The fact that this group kills living creatures—creatures God created, mind you— in an attempt to show people that God loves us crushes my heart as I scratch my head, wondering, once again, “Have we missed the point of faith?” That people can disregard life and kill it in the name of God is beyond me. All of this left me feeling that I am no longer detached from the killing process that goes into eating meat. I now know, graphically, what a murderous process it is.

IMG_0135So since reading that article, I’ve been spending some with these chicken lovelies and my life has not been the same. Cuddled in the nook of my arm, this beautiful hen, softly cooing, pulls my heart, ears, and eyes in closer. The chickens taught me that we can choose to keep things close or far away. But if you are brave enough, and willing enough, to get really close instead of passively, comfortably at a distance from the unknown, things will change, will become real. Become visceral. You will be changed and you won’t be able to look at things the same way.

Because you chose to get close.

The closer I am to these creatures, the more I want to love them, hold them, see their inherent worth and dignity as a living creature, and do everything in my power to protect their life and well-being.

And isn’t that the way it goes with everything? The closer we get towards what we don’t understand, the more compassion we feel for others.

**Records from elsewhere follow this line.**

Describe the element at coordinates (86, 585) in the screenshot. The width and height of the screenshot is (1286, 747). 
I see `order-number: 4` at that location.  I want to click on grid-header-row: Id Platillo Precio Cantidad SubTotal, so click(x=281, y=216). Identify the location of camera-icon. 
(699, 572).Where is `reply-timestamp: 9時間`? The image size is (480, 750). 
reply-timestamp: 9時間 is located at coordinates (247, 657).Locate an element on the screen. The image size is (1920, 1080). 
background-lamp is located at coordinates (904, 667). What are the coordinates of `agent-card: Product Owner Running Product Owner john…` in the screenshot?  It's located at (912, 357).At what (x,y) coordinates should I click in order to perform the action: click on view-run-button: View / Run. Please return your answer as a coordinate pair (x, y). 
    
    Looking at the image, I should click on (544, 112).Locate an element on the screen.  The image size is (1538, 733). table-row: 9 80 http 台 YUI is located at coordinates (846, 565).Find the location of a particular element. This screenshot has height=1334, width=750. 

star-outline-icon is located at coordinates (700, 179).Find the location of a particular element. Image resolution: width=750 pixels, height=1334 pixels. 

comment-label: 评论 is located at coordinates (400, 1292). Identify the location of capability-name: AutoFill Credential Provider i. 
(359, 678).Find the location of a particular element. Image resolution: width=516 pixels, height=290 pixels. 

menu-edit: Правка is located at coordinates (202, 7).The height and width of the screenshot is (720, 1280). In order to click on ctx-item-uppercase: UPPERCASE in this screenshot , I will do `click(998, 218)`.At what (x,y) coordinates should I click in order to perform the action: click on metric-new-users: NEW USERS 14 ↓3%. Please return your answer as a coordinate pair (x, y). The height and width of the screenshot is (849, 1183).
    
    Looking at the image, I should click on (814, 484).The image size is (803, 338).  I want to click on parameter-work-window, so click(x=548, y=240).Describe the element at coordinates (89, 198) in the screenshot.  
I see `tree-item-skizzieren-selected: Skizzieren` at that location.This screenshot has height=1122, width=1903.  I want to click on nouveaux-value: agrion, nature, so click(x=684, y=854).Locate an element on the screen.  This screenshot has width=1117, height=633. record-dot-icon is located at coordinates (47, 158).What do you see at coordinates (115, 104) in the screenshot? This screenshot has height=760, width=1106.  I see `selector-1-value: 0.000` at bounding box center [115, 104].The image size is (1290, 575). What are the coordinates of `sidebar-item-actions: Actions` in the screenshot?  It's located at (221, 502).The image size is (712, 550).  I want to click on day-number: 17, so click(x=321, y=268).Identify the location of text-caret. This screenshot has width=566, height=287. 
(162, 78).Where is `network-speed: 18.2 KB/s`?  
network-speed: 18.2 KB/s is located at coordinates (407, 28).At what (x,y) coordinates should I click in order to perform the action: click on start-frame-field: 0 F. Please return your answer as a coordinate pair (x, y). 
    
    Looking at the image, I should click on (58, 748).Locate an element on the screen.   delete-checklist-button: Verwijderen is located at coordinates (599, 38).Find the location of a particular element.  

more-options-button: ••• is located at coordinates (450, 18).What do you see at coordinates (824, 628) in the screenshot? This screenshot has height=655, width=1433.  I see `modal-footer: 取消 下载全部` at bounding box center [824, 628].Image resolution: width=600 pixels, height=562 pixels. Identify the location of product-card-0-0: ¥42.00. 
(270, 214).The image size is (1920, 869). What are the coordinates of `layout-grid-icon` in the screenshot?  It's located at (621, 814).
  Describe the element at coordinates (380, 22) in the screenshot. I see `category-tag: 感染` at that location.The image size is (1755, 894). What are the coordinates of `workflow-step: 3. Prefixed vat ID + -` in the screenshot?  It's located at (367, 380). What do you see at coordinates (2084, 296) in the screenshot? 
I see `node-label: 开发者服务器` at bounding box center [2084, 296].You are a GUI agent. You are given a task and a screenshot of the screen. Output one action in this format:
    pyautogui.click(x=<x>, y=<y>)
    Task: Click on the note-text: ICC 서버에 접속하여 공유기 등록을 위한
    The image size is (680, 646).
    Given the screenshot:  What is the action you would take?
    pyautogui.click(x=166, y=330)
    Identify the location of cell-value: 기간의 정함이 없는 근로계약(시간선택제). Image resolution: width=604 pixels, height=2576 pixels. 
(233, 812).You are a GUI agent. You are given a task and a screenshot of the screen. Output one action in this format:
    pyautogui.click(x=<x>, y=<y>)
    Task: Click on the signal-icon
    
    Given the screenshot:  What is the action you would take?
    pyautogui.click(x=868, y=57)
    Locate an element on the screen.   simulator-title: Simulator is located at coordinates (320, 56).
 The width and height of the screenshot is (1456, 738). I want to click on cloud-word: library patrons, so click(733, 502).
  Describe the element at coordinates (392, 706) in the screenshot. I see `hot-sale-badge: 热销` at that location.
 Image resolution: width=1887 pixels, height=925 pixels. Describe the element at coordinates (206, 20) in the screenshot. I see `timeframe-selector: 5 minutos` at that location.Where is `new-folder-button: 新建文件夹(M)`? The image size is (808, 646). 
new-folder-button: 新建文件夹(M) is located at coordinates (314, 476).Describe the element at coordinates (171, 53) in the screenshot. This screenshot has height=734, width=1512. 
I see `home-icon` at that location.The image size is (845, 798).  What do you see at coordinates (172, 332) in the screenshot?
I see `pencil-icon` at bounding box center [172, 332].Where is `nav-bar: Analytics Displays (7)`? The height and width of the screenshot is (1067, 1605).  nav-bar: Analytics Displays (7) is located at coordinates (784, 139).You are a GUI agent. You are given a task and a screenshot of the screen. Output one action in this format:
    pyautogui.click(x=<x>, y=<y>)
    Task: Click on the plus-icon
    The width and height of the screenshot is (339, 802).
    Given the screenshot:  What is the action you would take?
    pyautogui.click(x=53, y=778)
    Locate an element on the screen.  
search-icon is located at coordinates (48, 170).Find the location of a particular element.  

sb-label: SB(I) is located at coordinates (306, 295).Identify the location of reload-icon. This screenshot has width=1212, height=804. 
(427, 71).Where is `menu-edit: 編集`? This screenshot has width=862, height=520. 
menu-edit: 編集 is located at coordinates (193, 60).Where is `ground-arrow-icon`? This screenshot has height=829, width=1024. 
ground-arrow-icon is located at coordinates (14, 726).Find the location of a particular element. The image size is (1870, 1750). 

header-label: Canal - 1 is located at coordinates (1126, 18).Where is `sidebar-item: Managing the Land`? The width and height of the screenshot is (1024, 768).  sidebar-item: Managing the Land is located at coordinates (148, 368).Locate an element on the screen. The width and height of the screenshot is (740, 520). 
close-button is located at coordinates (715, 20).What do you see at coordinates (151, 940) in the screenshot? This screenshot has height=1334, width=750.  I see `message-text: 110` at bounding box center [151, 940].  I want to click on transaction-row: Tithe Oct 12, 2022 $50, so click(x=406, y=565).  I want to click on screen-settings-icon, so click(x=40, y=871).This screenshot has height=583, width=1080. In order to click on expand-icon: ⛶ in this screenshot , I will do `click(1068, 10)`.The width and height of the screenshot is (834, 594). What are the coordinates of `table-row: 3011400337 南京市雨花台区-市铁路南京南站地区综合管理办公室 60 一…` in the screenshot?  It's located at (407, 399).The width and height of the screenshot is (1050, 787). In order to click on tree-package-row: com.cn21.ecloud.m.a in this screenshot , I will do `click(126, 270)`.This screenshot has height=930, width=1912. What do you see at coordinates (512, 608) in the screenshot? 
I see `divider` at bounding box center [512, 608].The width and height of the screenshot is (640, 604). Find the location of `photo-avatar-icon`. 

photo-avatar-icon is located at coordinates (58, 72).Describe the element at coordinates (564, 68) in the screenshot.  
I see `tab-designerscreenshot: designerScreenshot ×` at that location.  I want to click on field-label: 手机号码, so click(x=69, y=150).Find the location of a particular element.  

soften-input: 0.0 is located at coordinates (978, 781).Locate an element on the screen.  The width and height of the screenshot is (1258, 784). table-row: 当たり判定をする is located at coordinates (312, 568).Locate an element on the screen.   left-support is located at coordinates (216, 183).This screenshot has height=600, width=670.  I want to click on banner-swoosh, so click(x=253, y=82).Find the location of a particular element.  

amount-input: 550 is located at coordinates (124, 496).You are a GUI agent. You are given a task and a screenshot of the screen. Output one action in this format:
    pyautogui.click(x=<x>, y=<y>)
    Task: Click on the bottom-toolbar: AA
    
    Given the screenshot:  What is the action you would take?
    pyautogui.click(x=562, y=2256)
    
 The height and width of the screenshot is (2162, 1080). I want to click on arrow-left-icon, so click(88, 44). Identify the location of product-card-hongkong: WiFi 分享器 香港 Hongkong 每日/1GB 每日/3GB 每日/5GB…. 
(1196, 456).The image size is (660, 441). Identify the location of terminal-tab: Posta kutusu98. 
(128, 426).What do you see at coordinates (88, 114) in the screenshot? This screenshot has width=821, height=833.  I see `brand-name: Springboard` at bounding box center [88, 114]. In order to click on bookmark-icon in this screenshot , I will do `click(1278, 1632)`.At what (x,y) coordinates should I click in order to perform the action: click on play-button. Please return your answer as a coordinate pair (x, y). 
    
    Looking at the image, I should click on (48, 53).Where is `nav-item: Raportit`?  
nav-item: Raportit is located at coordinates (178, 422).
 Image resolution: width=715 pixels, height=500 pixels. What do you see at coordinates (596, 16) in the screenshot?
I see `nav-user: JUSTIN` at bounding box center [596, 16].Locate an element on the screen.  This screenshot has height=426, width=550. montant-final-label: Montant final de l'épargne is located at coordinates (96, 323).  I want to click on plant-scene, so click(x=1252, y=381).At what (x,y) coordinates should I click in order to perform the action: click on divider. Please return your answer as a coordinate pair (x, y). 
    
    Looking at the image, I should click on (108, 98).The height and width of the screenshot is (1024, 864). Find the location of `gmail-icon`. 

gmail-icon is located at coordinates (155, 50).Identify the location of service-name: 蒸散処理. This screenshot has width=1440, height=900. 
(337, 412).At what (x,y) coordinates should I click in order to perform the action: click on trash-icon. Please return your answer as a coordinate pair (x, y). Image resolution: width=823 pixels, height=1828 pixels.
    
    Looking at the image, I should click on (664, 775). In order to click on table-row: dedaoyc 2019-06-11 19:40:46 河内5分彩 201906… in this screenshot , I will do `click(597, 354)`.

The closer we get towards poverty, the more we understand why not everyone can simply “pull themselves up by the bootstraps.”
The closer we get towards people from sexual orientations other than heterosexual, the more we realize how unjust it is that these fellow sisters and brothers are denied 1,138 rights that heterosexual couples are freely granted.
The more we choose to center our lives around loving our neighbors and living sustainably, the more we reject capitalism and living solely for ourselves.
The more we leave our houses and two car garages, the more we interact with the world around us. As Jack Kerouac once said,

“The closer you get to real matter, rock, air, fire, and wood, boy, the more spiritual the world is.”

The more spiritual the world is, the more we are willing to sacrifice a car ride for a bicycle ride, and light switches for natural light. We become close enough to crave the sanctuary that the trees and humming rivers provide and see God far beyond steeples and pews, into everything the daylight and moonlight touches.
The more we get to know the names, life experiences, faces, joys, struggles, and dreams of someone from a religion other than our own, the more we come to recognize that we come from the same God, and we now see no divisions, just a flowing river of love pouring from my heart to your heart and everyone else’s heart in between.

Yes, outside, everyday, are people, places, and animals that invite us into holy, intimate connection. Into what many South Africans, including Nelson Mandela, call “ubuntu-” the concept that we teach each other how to be human. That I cannot become human without your humanness, for we learn how to become moving, walking, talking people from each other. “You can’t be human all by yourself, and when you have this quality — Ubuntu — you are known for your generosity,” Archbishop Desmond Tutu explains. “
We think of ourselves far too frequently as just individuals, separated from one another, whereas you are connected and what you do affects the whole world. When you do well, it spreads out; it is for the whole of humanity.”

The birds of the air, the waters of the sea, and even these adorable warbles of chickens with thick feathers and skinny legs have something to teach us. The invitation is waiting. The world opens up wide as you expand your heart in the spirit of closeness, togetherness, ubuntu, attachment, and learning.

Namaste.

The God in me greets the God in you.